### EXERCISE
Give back, unchanged, the line containing "The height and" and every line after it up to the end of the listing.

---------- THE INPUT ----------

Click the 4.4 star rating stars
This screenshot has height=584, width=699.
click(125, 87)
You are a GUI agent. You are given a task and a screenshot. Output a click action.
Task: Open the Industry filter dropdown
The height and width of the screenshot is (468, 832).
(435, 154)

----------

### EXERCISE ANSWER
The height and width of the screenshot is (468, 832).
(435, 154)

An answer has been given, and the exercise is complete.